Where in the world is red?
I had a coffee on campus with a friend in the Engineering department. To him, it was completely obvious that the way that perception should work is that your perceptions should recover exactly what is contained in the distribution of light that strikes the eye. It was an interesting discussion and the following sums up some of our discussion.
The story of colour vision begins in a part of the eye known as the retina. Within the retina there are hundreds of millions of photosensitive cells called photoreceptors. The primary role of these cells is to convert light (electromagnetic radiation) into electrochemical signals that are passed to regions of the brain that are responsible for vision. In primates, the most important early visual area is called Striate cortex and is located at the back of the brain.

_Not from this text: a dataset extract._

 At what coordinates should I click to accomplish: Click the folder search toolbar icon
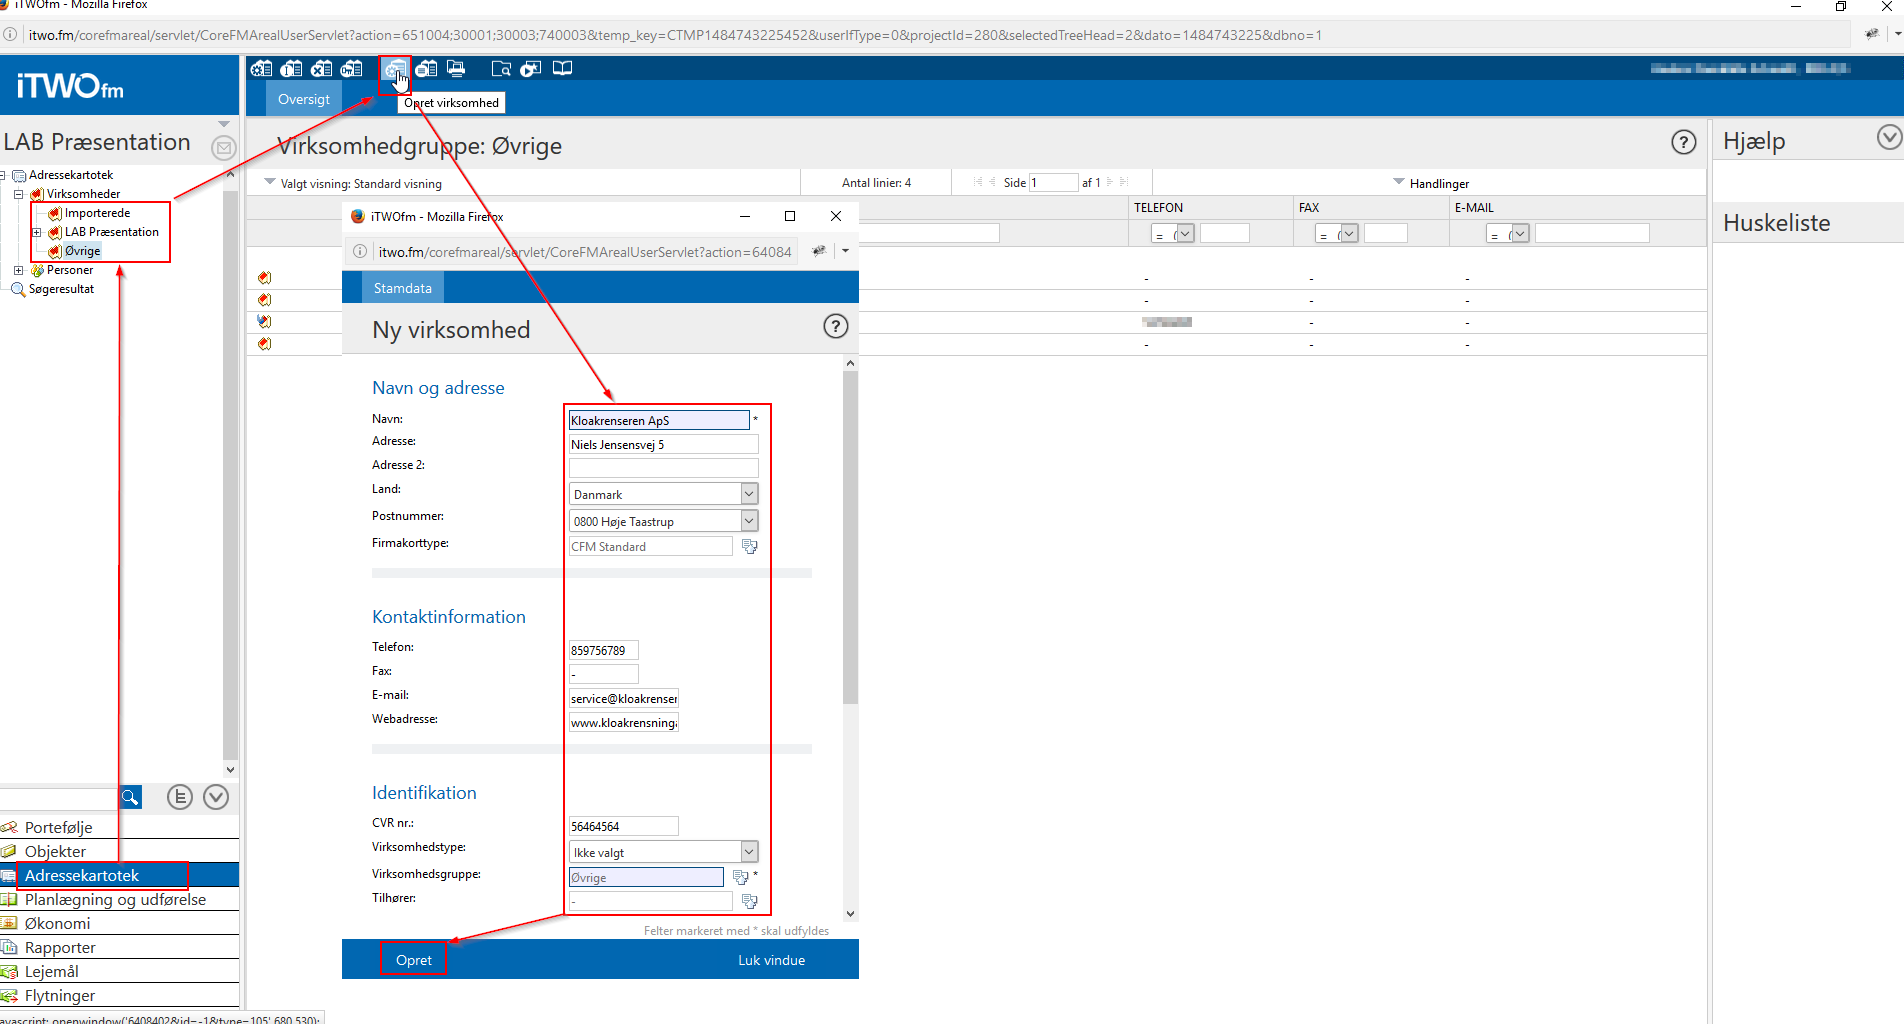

The type of photoreceptor that takes care of signaling colour is called a cone and primates have three different types of them. Each of the cone classes is distinguished by the wavelength of electromagnetic radiation that they are most sensitive to. L-cones have the strongest response to long wavelength, M-cones respond to medium wavelengths and S-cones respond to short wavelengths.
When light strikes the retina the responses of these three different cone classes are combined. The relative responses of these three different types of cones forms that basis of the brains ability to estimate the distribution of the incoming light and perceive it as a particular colour.
In other words, the cones response function only allows them to respond to light with specific wavelengths. Electromagnetic radiation that falls too far outside the range of wavelengths that a cone can respond to will not influence a cones response and therefore will not influence colour perception.
There is also a slightly deeper issue to consider here. The goal of colour vision isn’t actually about estimating the spectral power distribution (distribution of wavelengths) of a light source. More correctly, it’s about using spectral information to track regularities that exist out there in the world.
Two perceptual phenomena help to make this clear, colour constancy and colour metamers.
Colour constancy is the label that is used to describe an aspect of perception in which an object is perceived to have a relatively uniform colour despite large variations in the wavelengths being emitted from the object. The following illusion is a stark demonstration of this principle. In the illusion, the patches labelled A and B are actually the exact same colour even though the perception of the patches is very different. This is colour constancy at work. The brain is doing some work to estimate the colour that would be expected based on the surrounding context and is discounting the colour that is actually being emitted from the patch.
Colour metamers also show that the colour of light and the emitted wavelength are not one and the same. A colour metamer occurs when the perceived colour is identical but the spectral power distribution is completely different. The existence of metamers comes about because the retina is compressing a continuous distribution of wavelengths into responses of three different cone classes.
In summary, the perception of colour at a location in the world is influenced by more than the wavelength of light that arises from it. The context of the perception matters.